Le Bienheureux Seigneur dit:
1. Ce que Je vais te dire, à toi qui ne t'adonnes point aux critiques vaines, c'est le plus secret de tout, la connaissance essentielle, avec aussi la connaissance totale, par quoi, la connaissant, tu seras libéré du mal.

2. C'est la connaissance royale, le royal secret, (la sagesse entre toutes les sagesses, le secret entre tous les secrets) c'est une pure et suprême lumière que l'on peut vérifier par l'expérience spirituelle directe, c'est la connaissance juste et vraie, la loi même de l'être.
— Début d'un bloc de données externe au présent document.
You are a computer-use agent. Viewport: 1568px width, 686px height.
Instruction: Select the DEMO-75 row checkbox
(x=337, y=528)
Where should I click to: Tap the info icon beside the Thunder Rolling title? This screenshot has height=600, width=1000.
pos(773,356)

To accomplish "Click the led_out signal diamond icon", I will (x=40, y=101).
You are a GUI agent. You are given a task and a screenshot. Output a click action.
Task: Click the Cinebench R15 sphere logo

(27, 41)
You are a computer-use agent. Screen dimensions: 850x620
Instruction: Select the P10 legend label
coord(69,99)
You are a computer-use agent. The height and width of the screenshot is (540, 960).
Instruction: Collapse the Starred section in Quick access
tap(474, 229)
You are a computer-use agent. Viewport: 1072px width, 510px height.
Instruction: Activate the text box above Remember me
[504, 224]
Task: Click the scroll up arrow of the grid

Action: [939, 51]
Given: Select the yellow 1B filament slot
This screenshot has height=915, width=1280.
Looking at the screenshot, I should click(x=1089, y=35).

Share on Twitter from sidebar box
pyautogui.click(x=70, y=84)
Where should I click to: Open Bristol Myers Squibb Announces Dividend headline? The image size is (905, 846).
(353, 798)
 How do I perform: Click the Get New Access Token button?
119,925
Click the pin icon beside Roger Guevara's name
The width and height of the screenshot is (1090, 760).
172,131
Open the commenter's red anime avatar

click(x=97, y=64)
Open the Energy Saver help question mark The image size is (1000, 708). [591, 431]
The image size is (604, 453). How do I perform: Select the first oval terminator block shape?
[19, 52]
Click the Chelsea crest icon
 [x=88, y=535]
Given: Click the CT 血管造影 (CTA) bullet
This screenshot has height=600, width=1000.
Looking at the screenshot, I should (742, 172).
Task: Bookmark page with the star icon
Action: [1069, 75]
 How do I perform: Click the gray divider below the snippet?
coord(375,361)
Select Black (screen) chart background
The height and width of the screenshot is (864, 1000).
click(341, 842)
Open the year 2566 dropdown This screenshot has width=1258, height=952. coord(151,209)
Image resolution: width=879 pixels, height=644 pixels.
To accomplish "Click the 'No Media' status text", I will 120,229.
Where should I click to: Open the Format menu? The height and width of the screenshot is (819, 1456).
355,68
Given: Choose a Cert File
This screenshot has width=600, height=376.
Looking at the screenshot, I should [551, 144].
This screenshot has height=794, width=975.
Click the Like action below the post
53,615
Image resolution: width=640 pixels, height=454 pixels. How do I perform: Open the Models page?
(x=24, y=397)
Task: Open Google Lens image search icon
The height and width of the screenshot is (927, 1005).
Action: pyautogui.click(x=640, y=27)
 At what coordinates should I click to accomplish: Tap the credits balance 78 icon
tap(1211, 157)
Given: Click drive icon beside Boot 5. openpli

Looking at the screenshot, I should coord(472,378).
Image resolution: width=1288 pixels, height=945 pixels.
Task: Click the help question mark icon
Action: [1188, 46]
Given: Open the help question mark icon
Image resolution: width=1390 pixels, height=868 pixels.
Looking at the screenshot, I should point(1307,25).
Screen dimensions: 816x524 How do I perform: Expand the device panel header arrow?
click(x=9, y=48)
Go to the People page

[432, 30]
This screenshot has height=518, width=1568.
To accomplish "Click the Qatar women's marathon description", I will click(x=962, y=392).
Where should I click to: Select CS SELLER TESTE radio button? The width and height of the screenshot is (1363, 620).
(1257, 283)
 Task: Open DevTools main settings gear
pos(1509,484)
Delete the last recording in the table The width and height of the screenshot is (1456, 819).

Elle est facile à mettre en pratique et impérissable.

3. [Mais il y faut la foi]. L'âme qui n'a pas foi dans la vérité et la loi supérieures, ô Parantapa, n'atteignant pas à Moi, devra retourner dans la voie de la vie mortelle ordinaire (sujette à la mort, à l'erreur et au mal).

4. Par Moi, tout cet univers a été étendu dans l'ineffable mystère de Mon être; toutes les existences sont situées en Moi, et non Moi en elles.

5. Et cependant toutes les existences ne sont pas situées en Moi. Vois Mon divin yoga; Mon Moi est la source et le support de toutes les existences et il n'est pas situé dans les existences.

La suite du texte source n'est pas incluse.